Mindfulness meditation has been proven to help seniors and people of all ages reclaim peace and centeredness in their lives. Meditation is especially beneficial for older adults in that it can increase brain function and reduce feelings of loneliness and depression. Here are some of the incredible things meditation can do for older adults:
- Regulate blood pressure
- Reduce stress
- Increase libido
- Improve cognitive function
- Enhance the brain’s ability to change
- Reduce loneliness
- Regulate mood
- Reduce inflammation
- Manage pain
Meditation helps older adults get their minds off of worry and focus on the fact that everything is okay in the present moment. It also helps do away with the “if only I had…” thoughts or regrets. Mindfulness practice teaches us to remain present and forget worries of the future or regrets of the past.
What is Mindfulness?
Mindfulness meditation is paying attention, purposefully and non-judgmentally, to your experience in the present moment. This may seem like it won’t make much of a difference, but if you practice mindfulness intentionally throughout the day and for long periods of time, you will notice a change and an opening of your mind.
Much of mindfulness has to do with simply paying attention. Even if you are not sitting for hours meditating, you can be mindful and present in each moment, whether it is washing your hands, walking in the grass, or doing the dishes. Pay attention to all of your senses and how each action feels, smells, and tastes. To take it to another level, imagine all the other people around the world who are performing the same task at the same moment, and share your experience with them in your mind.
How Mindfulness Works
Mindfulness can work as a kind of self-therapy to center your mind, regain your perspective, and open your heart. Here, we’ll outline three meditation techniques you can try to introduce you to mindfulness practice: Breath meditation, Metta, and RAIN.

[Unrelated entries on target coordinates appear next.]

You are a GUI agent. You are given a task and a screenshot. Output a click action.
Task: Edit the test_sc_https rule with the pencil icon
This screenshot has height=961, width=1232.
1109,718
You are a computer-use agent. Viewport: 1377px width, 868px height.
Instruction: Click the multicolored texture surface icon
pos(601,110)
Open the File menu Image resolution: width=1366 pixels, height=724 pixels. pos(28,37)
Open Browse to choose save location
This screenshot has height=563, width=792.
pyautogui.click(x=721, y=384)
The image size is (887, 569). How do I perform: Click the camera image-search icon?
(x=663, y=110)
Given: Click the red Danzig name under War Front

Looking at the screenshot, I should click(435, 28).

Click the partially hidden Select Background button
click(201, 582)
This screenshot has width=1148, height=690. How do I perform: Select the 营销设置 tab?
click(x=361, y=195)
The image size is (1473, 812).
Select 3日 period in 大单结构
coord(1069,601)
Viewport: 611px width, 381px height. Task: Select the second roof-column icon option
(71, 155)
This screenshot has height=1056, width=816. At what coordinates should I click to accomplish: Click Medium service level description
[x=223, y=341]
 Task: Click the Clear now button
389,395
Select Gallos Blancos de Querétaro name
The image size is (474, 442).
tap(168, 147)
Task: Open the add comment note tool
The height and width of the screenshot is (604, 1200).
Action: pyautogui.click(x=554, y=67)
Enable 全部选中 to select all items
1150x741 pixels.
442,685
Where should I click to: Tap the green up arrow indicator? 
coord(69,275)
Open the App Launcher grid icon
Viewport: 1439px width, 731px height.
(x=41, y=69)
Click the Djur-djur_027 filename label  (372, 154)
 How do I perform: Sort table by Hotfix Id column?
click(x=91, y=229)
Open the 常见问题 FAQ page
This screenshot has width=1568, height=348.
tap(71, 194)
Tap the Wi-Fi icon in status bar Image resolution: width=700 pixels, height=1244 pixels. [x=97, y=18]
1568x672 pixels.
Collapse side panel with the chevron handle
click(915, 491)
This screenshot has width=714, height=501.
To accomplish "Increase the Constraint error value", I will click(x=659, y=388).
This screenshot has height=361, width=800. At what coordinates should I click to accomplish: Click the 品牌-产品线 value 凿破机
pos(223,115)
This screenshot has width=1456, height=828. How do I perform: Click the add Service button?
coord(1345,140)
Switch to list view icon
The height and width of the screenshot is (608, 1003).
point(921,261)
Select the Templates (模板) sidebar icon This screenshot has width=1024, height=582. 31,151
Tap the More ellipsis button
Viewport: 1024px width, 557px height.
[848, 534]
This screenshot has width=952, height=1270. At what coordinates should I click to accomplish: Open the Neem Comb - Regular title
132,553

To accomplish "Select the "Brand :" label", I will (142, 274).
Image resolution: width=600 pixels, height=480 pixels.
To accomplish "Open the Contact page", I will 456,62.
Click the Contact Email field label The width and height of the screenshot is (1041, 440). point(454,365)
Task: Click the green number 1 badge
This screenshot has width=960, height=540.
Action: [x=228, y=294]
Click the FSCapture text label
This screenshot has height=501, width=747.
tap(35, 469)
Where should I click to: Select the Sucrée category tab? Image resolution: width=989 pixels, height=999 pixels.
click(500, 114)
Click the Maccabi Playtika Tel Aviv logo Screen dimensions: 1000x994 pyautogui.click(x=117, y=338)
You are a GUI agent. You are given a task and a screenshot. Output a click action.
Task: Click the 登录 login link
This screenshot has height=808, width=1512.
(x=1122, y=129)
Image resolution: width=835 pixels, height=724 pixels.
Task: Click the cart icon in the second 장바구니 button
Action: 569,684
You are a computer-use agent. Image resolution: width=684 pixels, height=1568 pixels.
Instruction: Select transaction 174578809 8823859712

Sit in a comfortable position and close your eyes. Simply breathe naturally. Focus your attention on your breath. When the mind wanders, let the thoughts float away and focus your attention back on your breath. Set a timer for a short amount of time at first, for example, one or two minutes. Later, you can gradually move to longer periods of time.
Metta (Lovingkindness Meditation)
A tried-and-true beginning meditation practice is called Metta, or lovingkindness meditation. This meditation keeps your heart open and connected to others.
As meditation leader Jack Kornfield explains, you begin by thinking about yourself and reciting the following phrases. Modify the wording as you wish to what works best for you. Keep reciting the phrases, either aloud or in your head.
May I be filled with lovingkindness.
May I be safe from inner and outer dangers.
May I be well in body and mind.
May I be at ease and happy.
Next, move on to someone who has truly loved you in your life, a benefactor, and recite the following phrases.
May you be filled with lovingkindness.
May you be safe from inner and outer dangers.
May you be well in body and mind.
May you be at ease and happy.
Thirdly, expand the phrases to loved ones, friends, community members, strangers, and beings all over the earth. Recite the phrases.
Lastly, repeat the same phrases but for difficult people in your life. Start with the most difficult person in your life, and then move on to others. Continue reciting the phrases even if your mind wanders and you feel anger or irritation. Let the process do its work.
Meditation instructor Tara Brach created the RAIN meditation. This helpful tool can be used in moments of high anxiety when you feel like your mind and body are spinning out of control.
In RAIN, the R stands for Recognize the fear when it arises. Acknowledge what it is that’s bothering you, and, if you can, what the fear stems from. The next step is to Allow the fear to coexist within you. Accept it and don’t try to hide it or brush it away.
Next, Investigate the fear. Feel how it feels in your body, and where it is located. Investigate without judgment, as if it’s an object you’re examining. Lastly, Nurture the feeling. Place your hand on your heart or another part of your body where you feel the fear. Writes Brach, you can even say to the fear, “Thank you for trying to protect me; it’s okay.”
Breathe deeply during this process and be as present as you can.
Taking some time to write in a journal can clear your mind and set you up for more productive meditation practice. Some prompts to get you started are to list things you’re grateful for (even if you don’t feel like it at the time), what you are most worried about, what tasks you need to complete this week, how you are feeling, how your body is feeling, what makes you happy.
Cleansing the mind and writing down your thoughts is not a cure-all, but it creates space in your mind to tackle your day and focus on what’s best for your health.
Most importantly, give these mindfulness techniques a try and don’t judge yourself. Mindfulness may be hard at first, and might even bring up some difficult emotions. Stay with the practice and be kind to yourself, and over time you will learn to accept and enjoy the present moment.